Davalı ...Ş. vekili tarafından Dairece verilen kararın düzeltilmesi istenilmiş olmakla; kesinlik, süre ve diğer usul eksiklikleri yönünden yapılan ön inceleme sonucunda, karar düzeltme dilekçesinin kabulüne karar verildikten ve Tetkik Hâkimi tarafından hazırlanan rapor dinlendikten sonra dosyadaki belgeler incelenip gereği düşünüldü:

I. DAVA

Davacılar vekili, davacıların murisleri tarafından davalı bankadan kullanılan konut kredisi sırasında ve ödeme müddeti içerisinde kredi sözleşmesi ve sigorta taahhütnamesi ile yetkilendirildiği halde davalının sorumluluğunu yerine getirmeyerek hayat sigortası yaptırmadığını, bu nedenle ölüm sonrası bankaya ödeme yapmak zorunda kaldıklarını, davalı banka tarafından sözleşme tarihi ve takip eden yıllarda kredi borçlusu adına hayat sigortası yerine ferdi kaza sigortası yaptırılıp sigorta primlerinin de tahsil edildiğini, bu şekilde mağduriyete neden olunduğunu ileri sürerek; kredi borcu olarak müvekkillerinin ödemek zorunda kaldıkları miktardan şimdilik 5.000,00 TL'nin tahsiline, bakiye kredi borcu için davalıya borçlu olmadıklarının tespitine karar verilmesini istemiştir.

II. CEVAP

Davalı vekili, sözleşme tarihi itibariyle sigorta yaptırma zorunluluğu olmadığını, tüketicinin tercihi ile sigorta yapılmadığını savunarak davanın reddini dilemiştir.

III. MAHKEME KARARI

Mahkemece 03.03.2016 tarihli ve 2013/1904 E., 2016/393 K. sayılı kararla; davanın reddine karar verilmiştir.
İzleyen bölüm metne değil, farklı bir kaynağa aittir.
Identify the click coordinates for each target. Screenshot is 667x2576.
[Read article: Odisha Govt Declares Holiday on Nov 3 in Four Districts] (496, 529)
IV. BOZMA VE BOZMADAN SONRAKİ YARGILAMA SÜRECİ

A. Bozma Kararı

1. Mahkeme kararına karşı davacılar vekili temyiz isteminde bulunmuştur.
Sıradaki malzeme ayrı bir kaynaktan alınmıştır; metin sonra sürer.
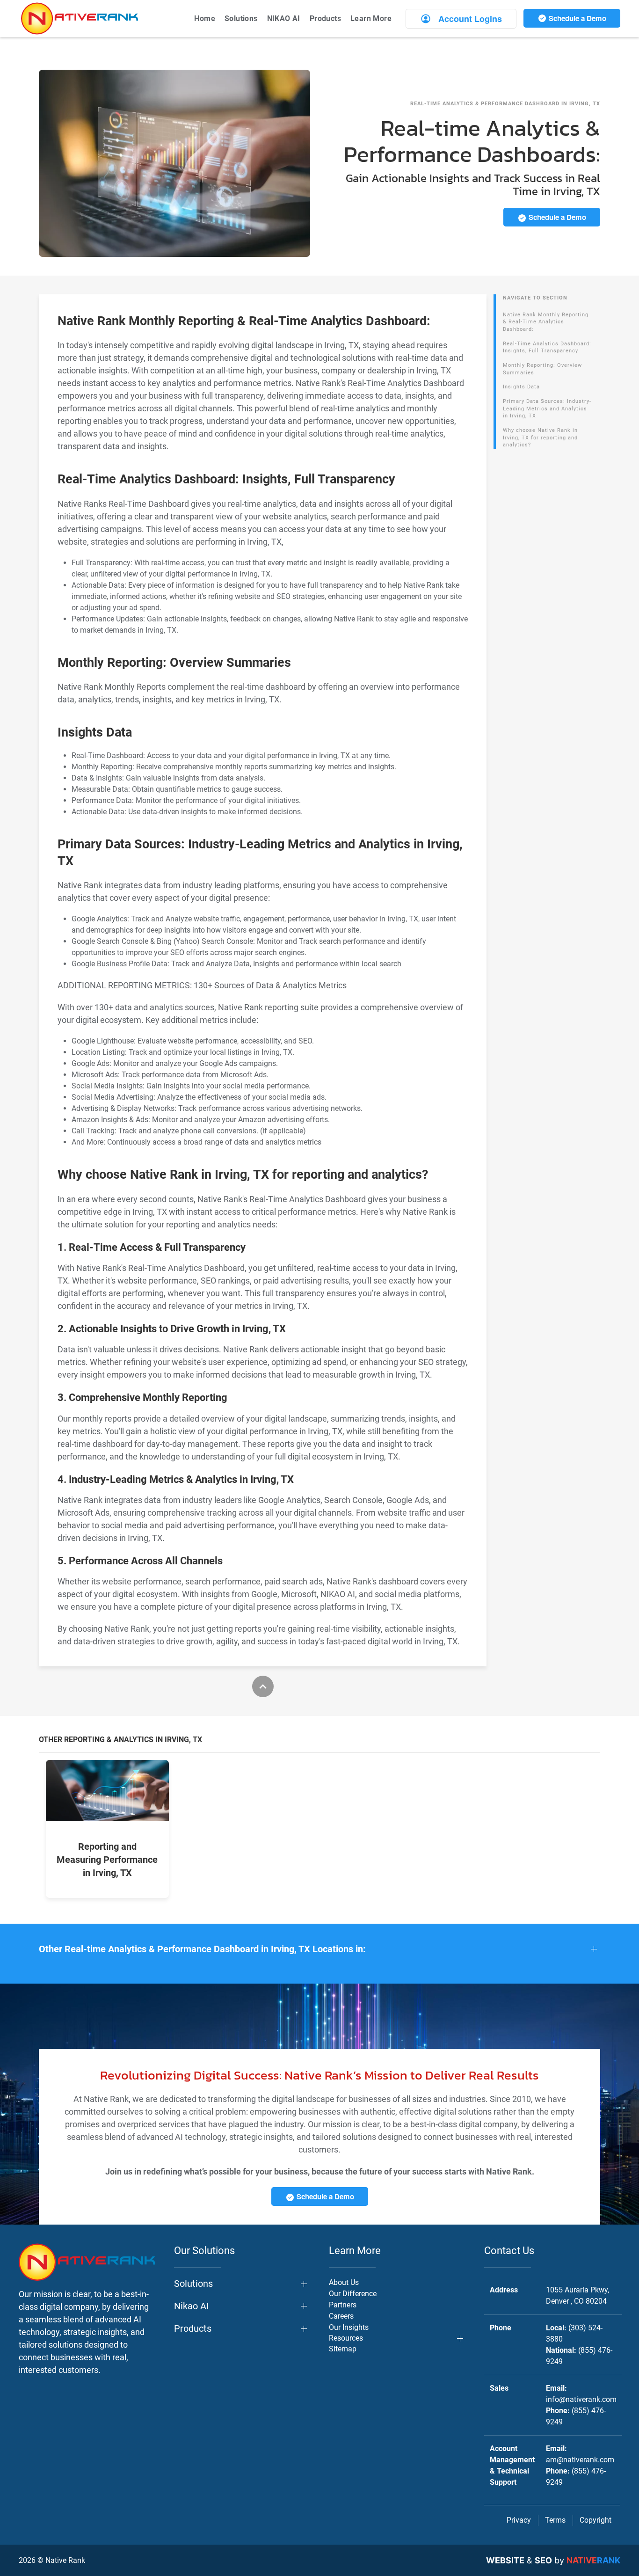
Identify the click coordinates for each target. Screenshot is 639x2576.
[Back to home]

2. Yargıtay (Kapatılan) 13. Hukuk Dairesinin 23.05.2019 tarihli ve 2017/9062 E., 2019/6518 K. sayılı ilamıyla; "... Dava konusu uyuşmazlıkta kredi ilişkisinin başından itibaren sigorta yapılmadığı sabittir. Hayatın olağan akışına göre kredi kullanan tüketici konut veya hayat sigortası olup olmadığını, yenilenip yenilenmediğini kendisi takip etmelidir. Ancak kredi veren kuruluş da basiretli tacir gibi davranma yükümlülüğü ve mevzuat hükümleri doğrultusunda bu hususta tüketiciyi bilgilendirmelidir. Kaldı ki taraflar arasındaki sözleşmenin ve taahhütnamenin sigortaya ilişkin açıklanan hükümleri, sigorta yaptırılmak istenmese dahi bankanın re'sen sigorta işlemlerini yapıp masraflarını da herhangi bir ihtara gerek olmaksızın kredi kullananın hesaplarından çekme yetkisi vermekle, bankanın yetkisi kadar sorumluluğunu da arttırmaktadır. Kredi kullanan davacılar murisinin sözleşmeden yaklaşık 6 yıl kadar sonra vefat etmiş olduğu da dikkate alındığında tarafların kredinin yapılmamasında müterafık kusurlu olup olmadıkları değerlendirilmek ve varsa kusurlarına göre, bu kapsamda dosyanın konusunun uzmanı bilirkişiye tevdii ile varılacak sonuç çerçevesinde bir karar verilmesi gerekirken, yazılı şekilde davanın reddine karar verilmesi usul ve yasaya aykırı olup, hükmün bozulmasını gerektirir." gerekçesiyle karar bozulmuştur.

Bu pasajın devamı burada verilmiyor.